Text ::
========
Prediction of Disease Progression of COVID-19 Based upon Machine Learning

Int J Gen Med. 2021 Apr 29:14:1589-1598. doi: 10.2147/IJGM.S294872. eCollection 2021.

Abstract

Background: Since December 2019, COVID-19 has spread throughout the world. Clinical outcomes of COVID-19 patients vary among infected individuals. Therefore, it is vital to identify patients at high risk of disease progression.

Methods: In this retrospective, multicenter cohort study, COVID-19 patients from Huoshenshan Hospital and Taikang Tongji Hospital (Wuhan, China) were included. Clinical features showing significant differences between the severe and nonsevere groups were screened out by univariate analysis. Then, these features were used to generate classifier models to predict whether a COVID-19 case would be severe or nonsevere based on machine learning. Two test sets of data from the two hospitals were gathered to evaluate the predictive performance of the models.
========
Entries provided ::
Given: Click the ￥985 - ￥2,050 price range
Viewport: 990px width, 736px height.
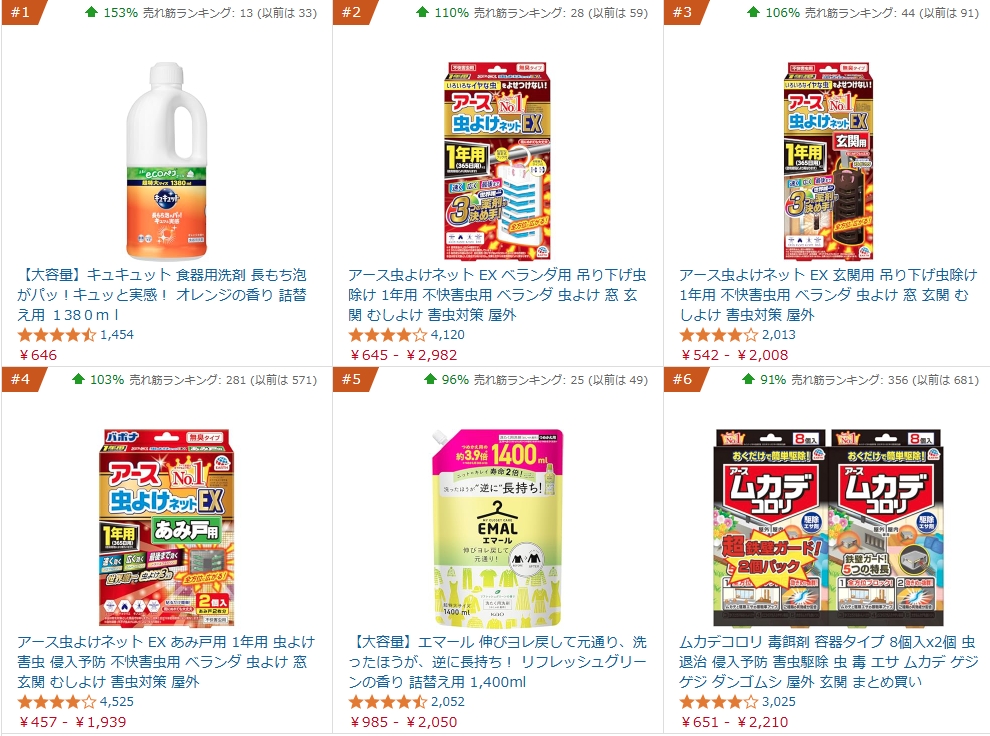Looking at the screenshot, I should tap(402, 721).
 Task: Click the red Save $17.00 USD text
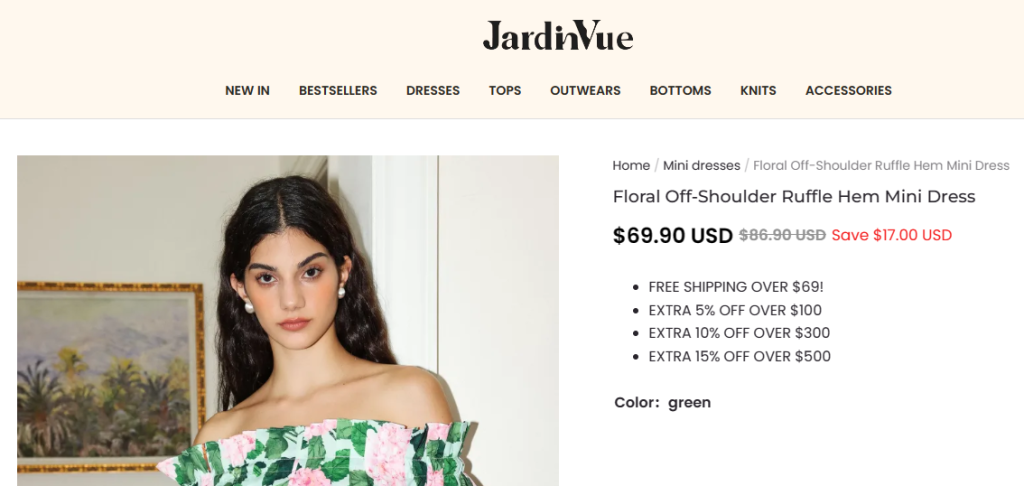891,235
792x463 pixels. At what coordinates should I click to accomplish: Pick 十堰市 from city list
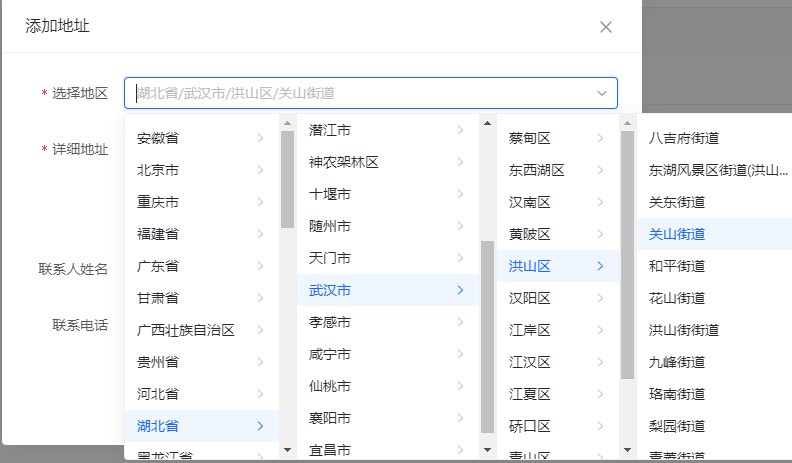(330, 194)
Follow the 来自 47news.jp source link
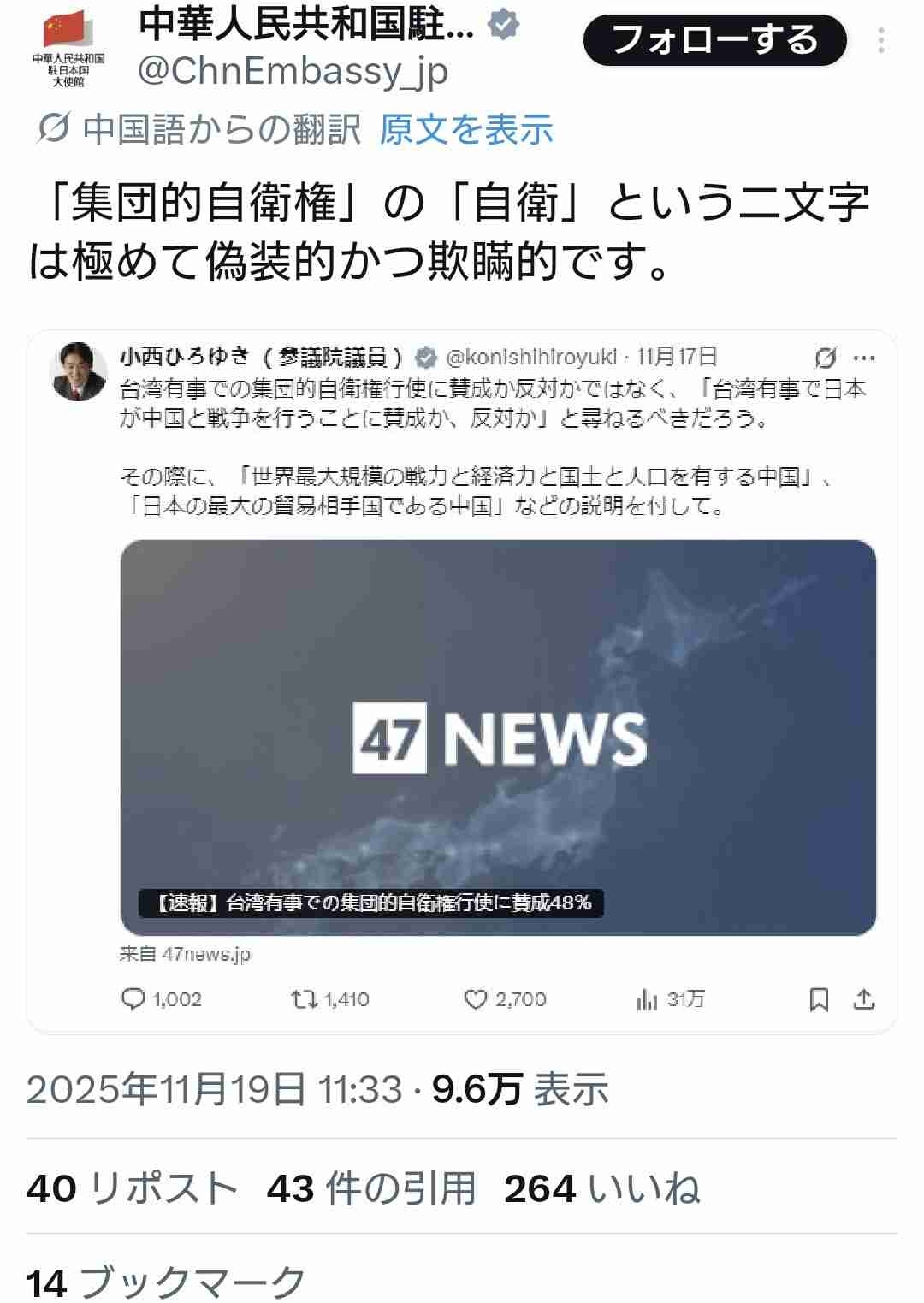This screenshot has width=924, height=1303. 185,954
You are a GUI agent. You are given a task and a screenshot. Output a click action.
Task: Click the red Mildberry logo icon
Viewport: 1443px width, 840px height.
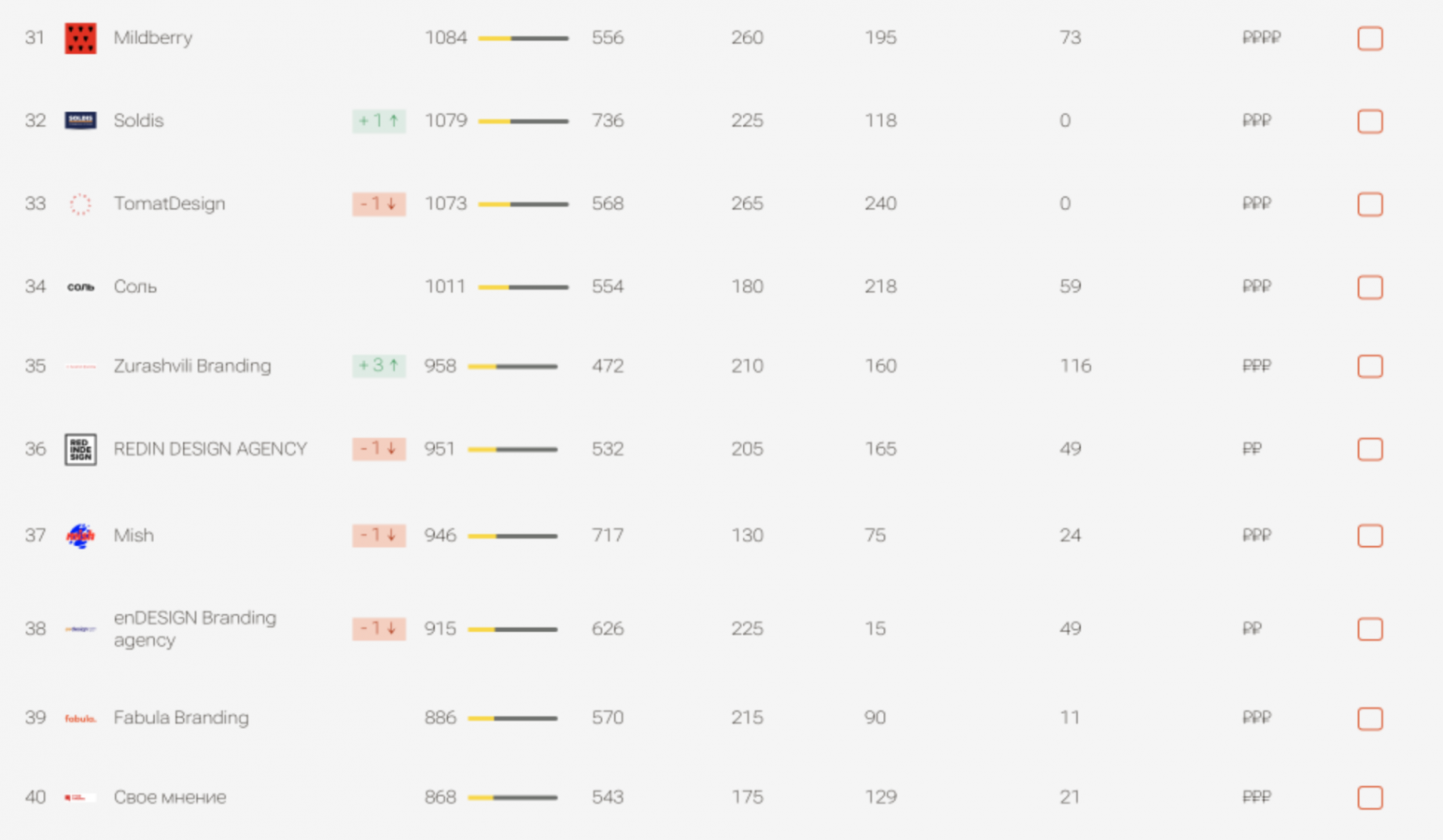click(80, 38)
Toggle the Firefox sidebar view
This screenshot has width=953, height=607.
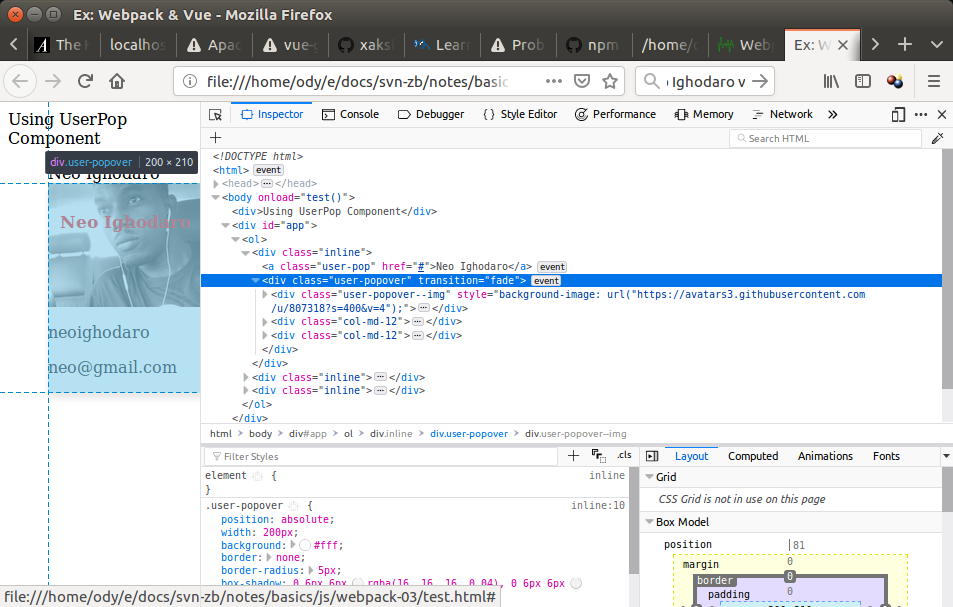pos(863,81)
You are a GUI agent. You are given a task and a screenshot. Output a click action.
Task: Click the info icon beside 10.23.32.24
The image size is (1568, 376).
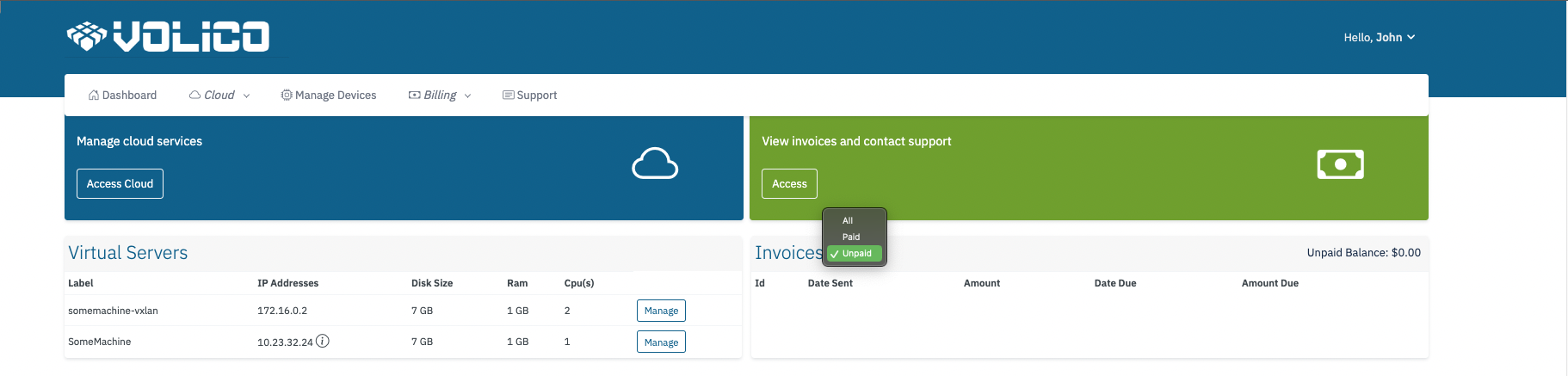(323, 342)
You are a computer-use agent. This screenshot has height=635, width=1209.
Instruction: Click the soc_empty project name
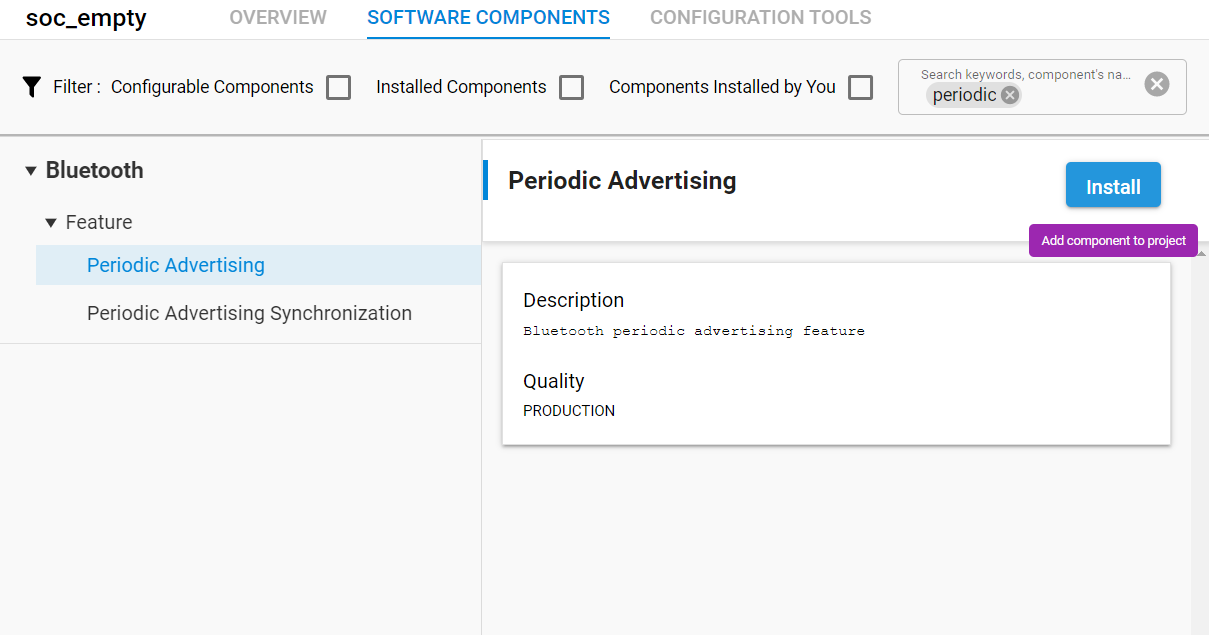coord(86,18)
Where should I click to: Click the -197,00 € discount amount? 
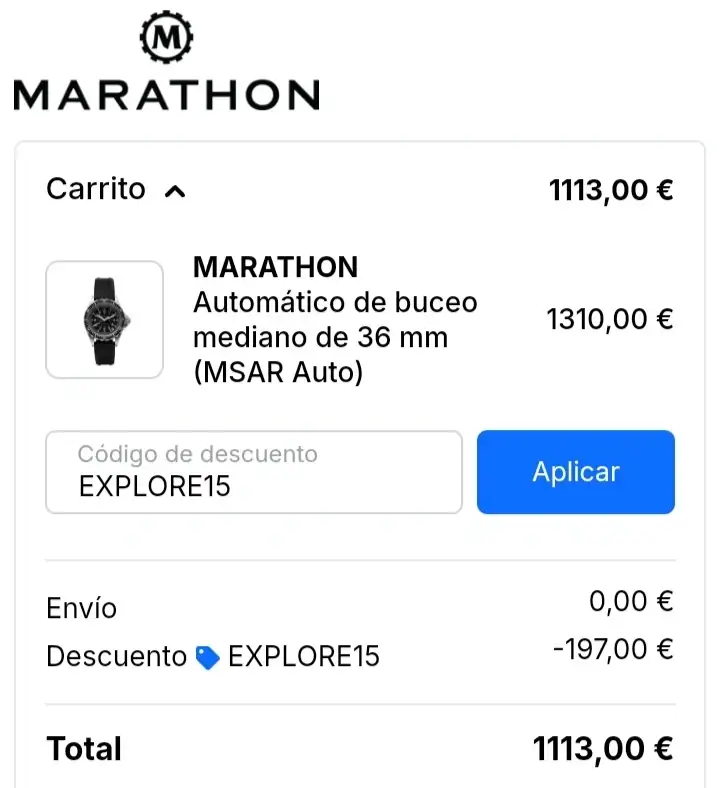pos(613,650)
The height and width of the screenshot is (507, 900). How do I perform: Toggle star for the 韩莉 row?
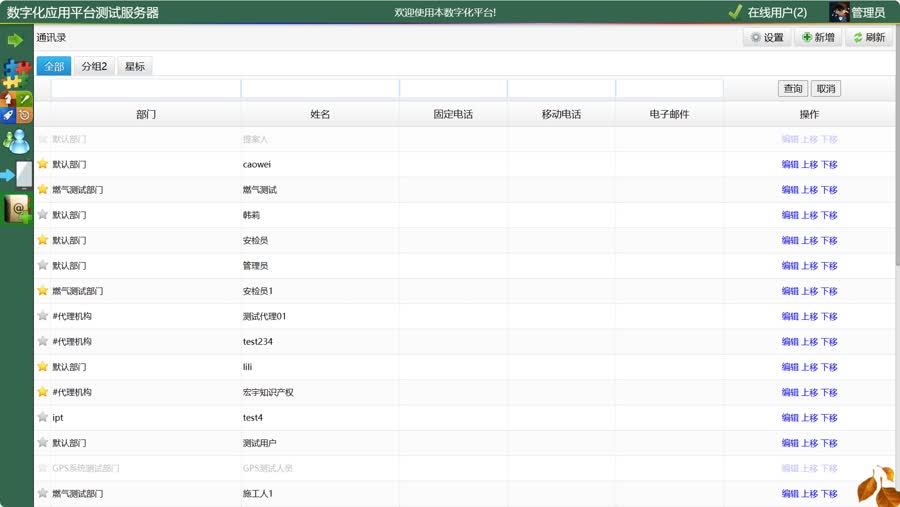pos(43,214)
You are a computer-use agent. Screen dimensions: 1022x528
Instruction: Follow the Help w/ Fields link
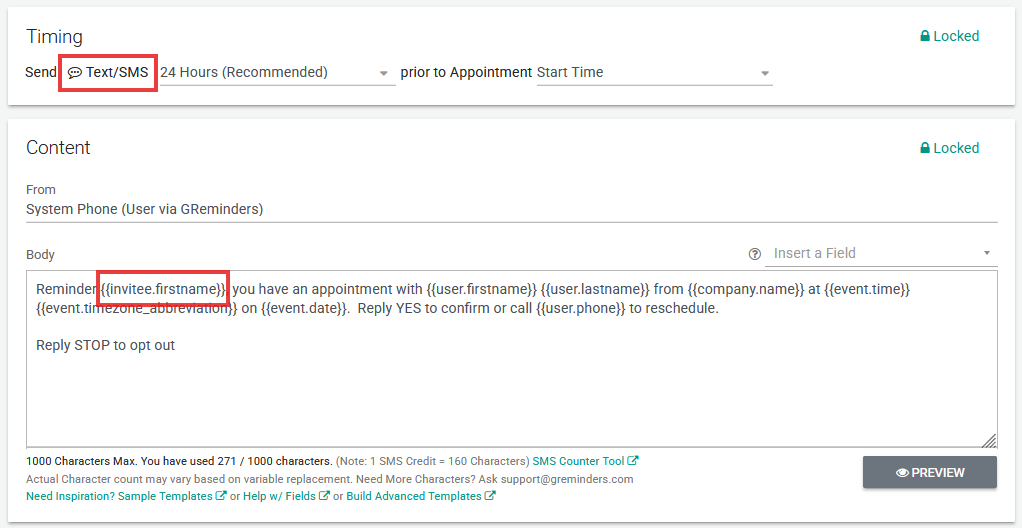click(281, 496)
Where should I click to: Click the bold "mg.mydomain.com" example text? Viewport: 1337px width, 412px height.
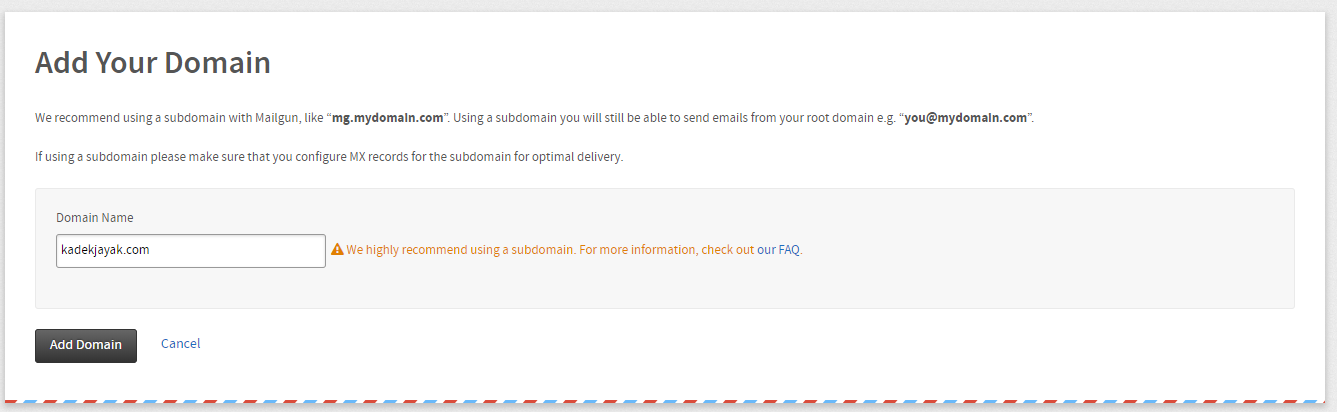click(x=387, y=118)
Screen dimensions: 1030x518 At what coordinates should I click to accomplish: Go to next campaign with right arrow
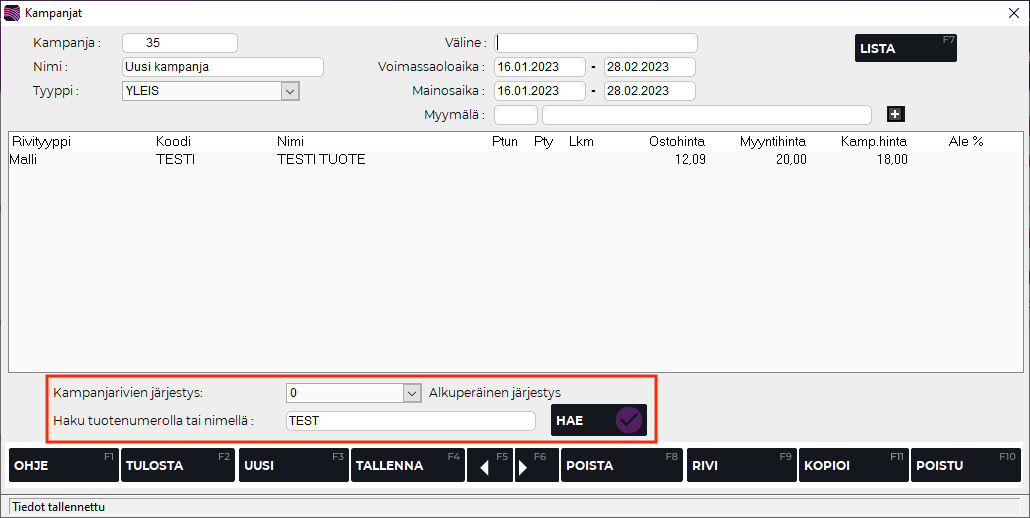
========
Your instructions ::
Say whether each statement agrees with the COVID-19 abstract, answering yes or no and quoting the deciding words of the abstract. 1. The study was prospective. 2. Patients were drawn from two hospitals in Wuhan. 3. Clinical features were screened out by multivariate analysis. The records have nothing to do with the text.

Output for this task ::
1. No: "In this retrospective, multicenter cohort study"
2. Yes: "COVID-19 patients from Huoshenshan Hospital and Taikang Tongji Hospital (Wuhan, China) were included"
3. No: "were screened out by univariate analysis"